The second CIGRE survey was conducted and published in 2000. Again, the survey looked at insulators for voltage levels higher than 100 kV, including suspension, tension, line post insulators and interphase spacers. Total number of insulators installed was estimated at 700,000 and volume of service experience was 4,679,000. Thus, average service period was 7 years.

Separate data from utilities in the United States were included in this survey and provided an average service period of from 14 to 15 years. Again, vandalism and ease of handling were the dominant reasons for their application, followed by use in upgrade/compaction projects, polluted service areas and price. The prevailing failed component now was the core, which might indicate brittle fracture, followed by the core/housing interface. This survey used a different definition of failure, i.e. “an insulator that could not sustain the system voltage or mechanical load”. This is the definition used now. Average reliability of composite insulators was estimated at 10-4 per year.

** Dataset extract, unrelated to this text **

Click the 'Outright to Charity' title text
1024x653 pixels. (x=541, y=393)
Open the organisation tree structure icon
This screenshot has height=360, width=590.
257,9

The third CIGRE-driven estimation of service experience for line insulators was presented in 2011 in a chapter included in a Technical Brochure (TB). This data was based mainly on a CIGRE survey together with more recent data provided by EPRI. The prevailing failure modes identified were brittle fracture and flashunder. This TB estimated reliability in the range 10-4 to 10-5 per year and considered mechanical failures to be the dominant failure mode. It should be noted that whereas data for conventional ceramic insulators refer to a consolidated technology representing about 100 years of experience, data for composite insulators included failures associated mainly with the first and second generations of this technology. As such, expected failure rates of presently available composite insulators should be much lower.

The fourth CIGRE review of service experience of line insulators involved WG B2.57 and was finished in 2021. The first draft of the TB did not offer any new information on service experience.

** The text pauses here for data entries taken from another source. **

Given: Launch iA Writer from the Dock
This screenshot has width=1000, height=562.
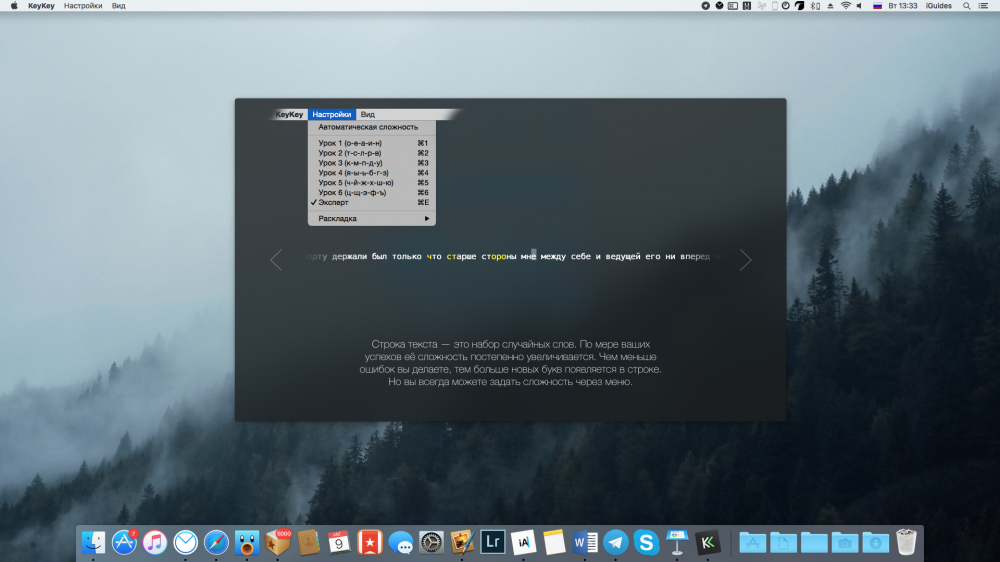Looking at the screenshot, I should (x=524, y=542).
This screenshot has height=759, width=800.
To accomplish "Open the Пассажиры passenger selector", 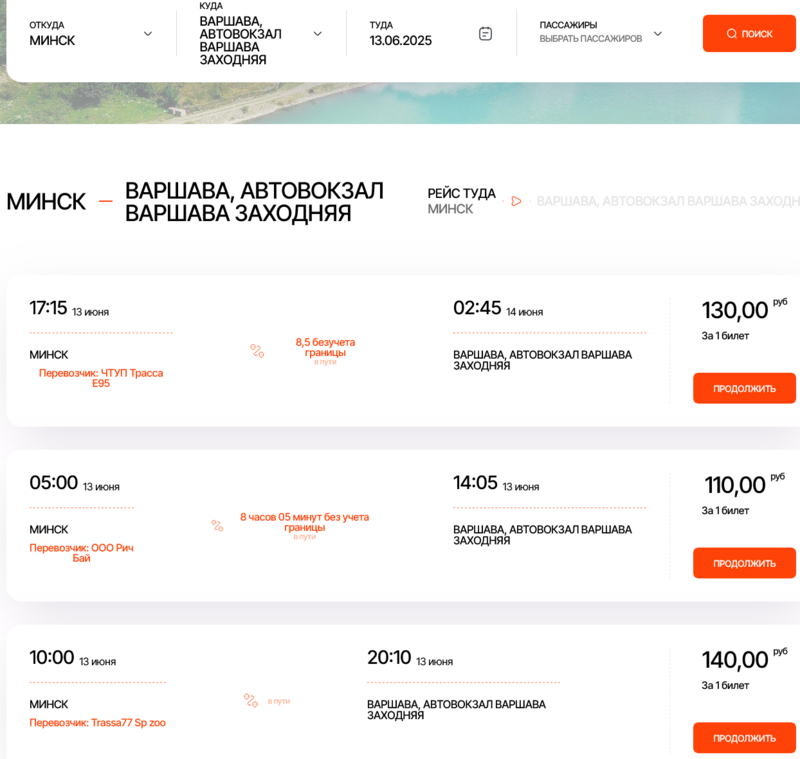I will (x=657, y=33).
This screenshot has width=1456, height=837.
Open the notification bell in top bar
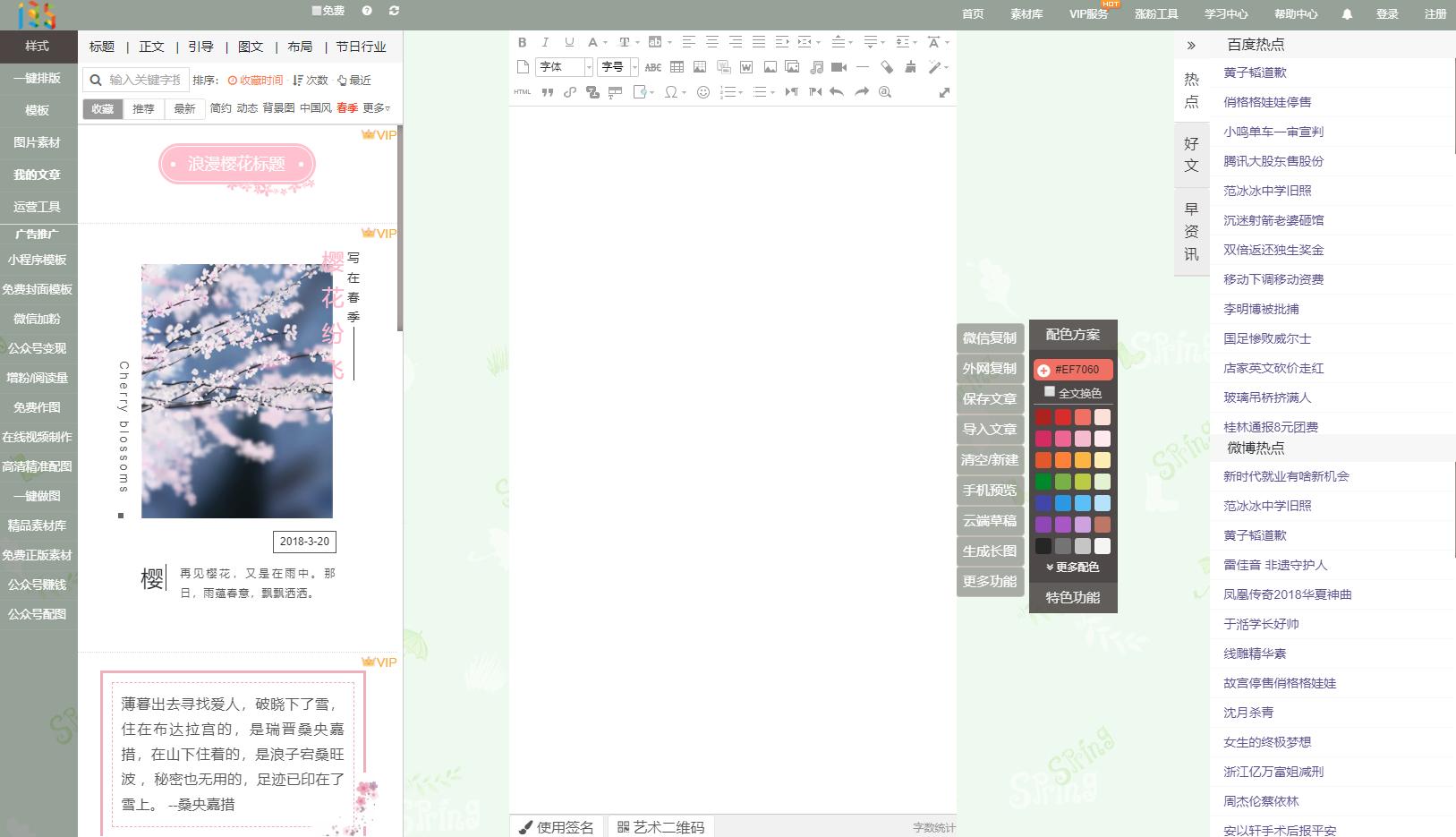pyautogui.click(x=1347, y=14)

This first and the last items mentioned above in the CIGRE-driven survey on composite hollow core apparatus insulators in 2011 were included in the TB. Application of polymeric housings started on an industrial scale only in the early 1980s. Since then, the total quantity reached about half a million in the range 145 kV and above, based on data from 2006. Estimated market volume at the time was more than 50,000 insulators/year. If directly-moulded apparatus housings (e.g. surge arresters, cable terminations and bushings) at voltage levels above 60 kV are also considered, there would probably be one million units in service. Experience collected by this WG was limited but positive, with only minor degradation reported in a few cases.


Questionnaire & Response

Analysis of existing data on service experience led to the conclusion that such information was relatively scarce. A specialized questionnaire was therefore created and distributed to reflect the specific interests of the utilities participating in this project.

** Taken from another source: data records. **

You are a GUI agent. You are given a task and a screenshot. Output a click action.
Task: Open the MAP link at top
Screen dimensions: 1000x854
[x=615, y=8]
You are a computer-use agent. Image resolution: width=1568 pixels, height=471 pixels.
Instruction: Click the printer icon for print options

Fig. 1 shows an example of the questionnaire. A slightly more detailed questionnaire was also created and distributed to those utilities willing to contribute more data. These questionnaires were created in collaboration with all participants and the key issues to consider included:

• Compressed questionnaires (maximum 10-15 questions). Otherwise, they would never be answered.
• To be sent only to utilities where the project participants had contacts. Otherwise, probability to get a response would be low.

The questionnaires were distributed to 99 different companies and 53 answers were obtained providing a response rate of 54%. Only one of these 53 companies did not use composite insulators.

Fig. 1: Specialized questionnaire distributed to 99 power companies worldwide (short version).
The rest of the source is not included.